A little history is probably needed on my “newbie” status with DSC. I went to the Tech Mentor conference in March, where I spent most of my time in sessions learning DSC. I was hooked, but knew I needed much more in-depth training to make it something that would be useful to me in the real world. So I set a goal of learning DSC in depth about 4 months, so that I could attend DevOps Camp in August, and be able to converse intelligently about DSC, Configuration Management, and DevOps in general. And with some help from friend and mentor Jason Helmick along with blood, sweat, tears, and 10-15 extra hours a week spent on just DSC, I made it to DevOps Camp and managed to follow along and join in the discussions.
I’ve got about 6 months of DSC experience under my belt at this point, but I still consider myself a “newbie” in the grand scheme, so I fell hook, line, and sinker to go check out the comments here:
https://github.com/18F/azure-sandbox/blob/master/dsc/README-dsc.md
I’m not an expert in Chef, so I won’t comment on the comparisons between the two.
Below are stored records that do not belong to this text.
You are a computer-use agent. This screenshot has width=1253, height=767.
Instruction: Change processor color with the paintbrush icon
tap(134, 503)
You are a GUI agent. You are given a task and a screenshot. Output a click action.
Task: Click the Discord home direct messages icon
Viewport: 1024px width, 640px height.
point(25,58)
But while two weeks may be long enough to do a quick comparison between a product you know something about (in his case, Chef) and a product you are vetting against it (DSC), it isn’t nearly enough time to come to a conclusion like “DSC is too immature to even consider as a stopgap”.
Reading on, the reasons for liking/hating DSC seem to be the reasons for hating/liking Chef. Not wanting others to need to deal with learning Ruby was mentioned as a plus for DSC.  But it also seems like the poster wanted or expected DSC to be easy so that folks didn’t have to learn Chef, and was disappointed that it wasn’t.
There’s no “easy” button - if there really were an easy button for automation and configuration management, we’d have all the resources ever wanted neatly packaged and consumable, but the building of the platform and the tooling surrounding the platform takes time, people, and effort. So build and submit a High Quality Resource Module, or fork and fix some of the “awful error tracking”.  Some of these comments and feedback are really quite legit – but the points that need to be made and worked on are lost under the lamenting that DSC doesn’t have an Easy button.